The breaking point for Cummins and the others was testimony this month by Deputy Attorney General Paul J. McNulty, who told the Senate Judiciary Committee that the six U.S. attorneys in the West and Southwest had been dismissed for "performance-related" reasons and that Cummins had been pushed out to make room for Griffin.
That testimony "was the moment the gloves came off," said one fired prosecutor who declined to be identified.
Five of the dismissed prosecutors -- Bogden, Charlton, Cummins, Iglesias and McKay -- told reporters that they were not given any reason for their firings and had not been told of any performance problems. Only one of the fired prosecutors, Ryan in San Francisco, faced substantive complaints about turnover or other management-related issues, officials said.
Justice Department officials in recent days have sought to clarify the performance comments, saying the dispute is mired in "semantics." The officials said McNulty was referring to policy differences between the Bush administration and some of its employees. One official also said that the department had not made a list of replacements ahead of time.
"When you are setting national policy, you cannot have U.S. attorneys setting their own policies," said a Justice Department official who spoke on the condition of anonymity.
Bogden and Lam are among a handful of declared independents who worked as U.S. attorneys in the Bush administration. The rest of the group are viewed as moderate Republicans who have sometimes been at odds with their Washington bosses or more conservative Republicans.
In Seattle, for example, local Republicans complained to Gonzales about McKay's decision not to intervene in the disputed Washington gubernatorial race in 2006, which a Democrat eventually won by 129 votes.
Lam was the target of repeated complaints from conservative House Republicans, who asserted that she was lax in enforcing immigration laws. The Justice Department also points to drops in the number of firearms cases filed by her office.

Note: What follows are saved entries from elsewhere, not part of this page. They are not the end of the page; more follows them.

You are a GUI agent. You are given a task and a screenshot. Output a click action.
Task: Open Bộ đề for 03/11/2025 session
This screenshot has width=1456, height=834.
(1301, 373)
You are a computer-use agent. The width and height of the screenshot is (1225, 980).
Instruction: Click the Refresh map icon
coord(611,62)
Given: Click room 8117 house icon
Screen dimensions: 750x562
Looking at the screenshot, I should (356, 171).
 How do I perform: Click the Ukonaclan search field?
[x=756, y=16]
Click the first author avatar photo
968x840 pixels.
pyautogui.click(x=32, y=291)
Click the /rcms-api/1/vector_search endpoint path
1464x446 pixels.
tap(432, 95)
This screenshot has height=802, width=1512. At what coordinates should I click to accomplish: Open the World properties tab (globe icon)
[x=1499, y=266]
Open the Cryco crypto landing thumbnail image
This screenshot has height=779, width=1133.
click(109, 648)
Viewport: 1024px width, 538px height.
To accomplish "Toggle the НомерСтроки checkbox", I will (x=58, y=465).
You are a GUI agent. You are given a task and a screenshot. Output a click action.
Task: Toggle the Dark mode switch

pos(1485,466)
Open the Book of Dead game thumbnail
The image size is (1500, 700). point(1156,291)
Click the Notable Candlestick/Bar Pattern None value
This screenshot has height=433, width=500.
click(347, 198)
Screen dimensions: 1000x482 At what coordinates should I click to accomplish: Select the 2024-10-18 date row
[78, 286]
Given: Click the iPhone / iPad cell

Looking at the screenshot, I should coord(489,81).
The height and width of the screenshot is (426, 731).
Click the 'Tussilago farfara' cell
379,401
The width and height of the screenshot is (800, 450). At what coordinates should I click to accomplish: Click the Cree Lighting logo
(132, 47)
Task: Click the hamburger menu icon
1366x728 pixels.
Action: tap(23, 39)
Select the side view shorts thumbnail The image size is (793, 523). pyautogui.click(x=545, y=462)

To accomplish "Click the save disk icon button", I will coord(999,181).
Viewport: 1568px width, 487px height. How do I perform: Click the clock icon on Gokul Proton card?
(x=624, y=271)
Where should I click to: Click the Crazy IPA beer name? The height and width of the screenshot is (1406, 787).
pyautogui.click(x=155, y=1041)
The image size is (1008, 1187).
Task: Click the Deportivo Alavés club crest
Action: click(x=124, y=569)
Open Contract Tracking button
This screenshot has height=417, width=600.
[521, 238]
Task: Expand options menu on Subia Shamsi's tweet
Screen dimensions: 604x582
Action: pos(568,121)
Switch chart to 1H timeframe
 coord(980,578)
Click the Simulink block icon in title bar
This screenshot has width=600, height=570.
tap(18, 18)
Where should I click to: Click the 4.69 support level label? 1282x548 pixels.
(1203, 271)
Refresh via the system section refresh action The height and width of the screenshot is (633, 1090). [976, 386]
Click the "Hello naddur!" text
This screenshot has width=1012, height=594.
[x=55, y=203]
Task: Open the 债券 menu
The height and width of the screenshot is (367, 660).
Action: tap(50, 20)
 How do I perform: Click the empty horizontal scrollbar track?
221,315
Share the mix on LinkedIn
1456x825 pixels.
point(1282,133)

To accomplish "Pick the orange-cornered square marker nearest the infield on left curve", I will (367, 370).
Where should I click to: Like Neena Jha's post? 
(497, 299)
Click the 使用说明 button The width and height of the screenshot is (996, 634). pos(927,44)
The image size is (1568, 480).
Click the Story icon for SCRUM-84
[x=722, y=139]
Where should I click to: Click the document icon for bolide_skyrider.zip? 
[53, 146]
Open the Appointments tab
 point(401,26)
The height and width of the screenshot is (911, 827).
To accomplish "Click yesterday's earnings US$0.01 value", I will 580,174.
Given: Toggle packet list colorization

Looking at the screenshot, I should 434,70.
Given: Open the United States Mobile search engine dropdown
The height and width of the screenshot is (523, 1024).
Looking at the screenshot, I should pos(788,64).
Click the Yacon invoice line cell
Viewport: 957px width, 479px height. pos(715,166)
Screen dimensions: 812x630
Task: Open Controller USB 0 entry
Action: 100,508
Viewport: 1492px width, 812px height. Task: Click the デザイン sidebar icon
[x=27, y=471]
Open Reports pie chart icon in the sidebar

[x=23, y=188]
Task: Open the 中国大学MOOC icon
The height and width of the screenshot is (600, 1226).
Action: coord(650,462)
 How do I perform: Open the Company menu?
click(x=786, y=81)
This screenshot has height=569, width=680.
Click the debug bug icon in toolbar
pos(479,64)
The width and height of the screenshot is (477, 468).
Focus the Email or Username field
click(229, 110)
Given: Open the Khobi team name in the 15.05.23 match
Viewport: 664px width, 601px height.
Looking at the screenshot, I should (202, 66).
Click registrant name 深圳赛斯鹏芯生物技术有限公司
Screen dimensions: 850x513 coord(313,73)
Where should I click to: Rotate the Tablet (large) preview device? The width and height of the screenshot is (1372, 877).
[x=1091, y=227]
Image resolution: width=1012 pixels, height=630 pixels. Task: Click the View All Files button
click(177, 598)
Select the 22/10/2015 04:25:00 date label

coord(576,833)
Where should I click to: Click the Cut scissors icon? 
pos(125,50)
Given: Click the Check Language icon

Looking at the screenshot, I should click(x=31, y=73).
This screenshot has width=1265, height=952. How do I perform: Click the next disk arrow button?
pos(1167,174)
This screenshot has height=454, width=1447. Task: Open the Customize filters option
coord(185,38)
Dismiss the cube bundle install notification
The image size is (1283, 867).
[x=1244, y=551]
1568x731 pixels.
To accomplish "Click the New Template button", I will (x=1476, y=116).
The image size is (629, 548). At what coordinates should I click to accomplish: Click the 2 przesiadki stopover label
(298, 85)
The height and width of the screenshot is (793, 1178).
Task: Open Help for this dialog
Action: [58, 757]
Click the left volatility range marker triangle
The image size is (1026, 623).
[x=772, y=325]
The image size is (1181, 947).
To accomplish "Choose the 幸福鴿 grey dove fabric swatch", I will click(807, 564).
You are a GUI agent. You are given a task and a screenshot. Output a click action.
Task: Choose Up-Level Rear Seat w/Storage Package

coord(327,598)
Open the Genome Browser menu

Charlton in Arizona clashed with the Justice Department's headquarters on at least two occasions over murder cases in which he opposed seeking the death penalty, including one that prompted an outcry from Navajo groups opposed to the use of capital punishment. He was overruled in both cases, officials said.
"There was no public controversy about any of these; any controversy was within the Justice Department," said J. Grant Woods, a Republican and former Arizona attorney general.
But the cases that have gotten most of the attention among Democrats in Congress involve public-corruption investigations. In San Diego, Lam oversaw the probe that resulted in the guilty plea of then-Rep. Randy "Duke" Cunningham, a Republican. Two others connected to that case, including a former senior CIA official, were indicted two days before Lam left the job on Thursday.
Bogden in Nevada and Charlton in Arizona were also in the midst of investigations targeting current or former Republican members of Congress when they were fired. And in New Mexico, Iglesias's office had been examining alleged wrongdoing involving state Democrats.
Gonzales, McNulty and other Justice Department officials have strongly denied that those investigations played a role in the dismissals.
"The department's commitment to pursuing prosecuting public-corruption cases is clear," said spokeswoman Tasia Scolinos. "Any suggestion that removal of these particular U.S. attorneys was political or in any way would harm ongoing investigations is 100 percent false."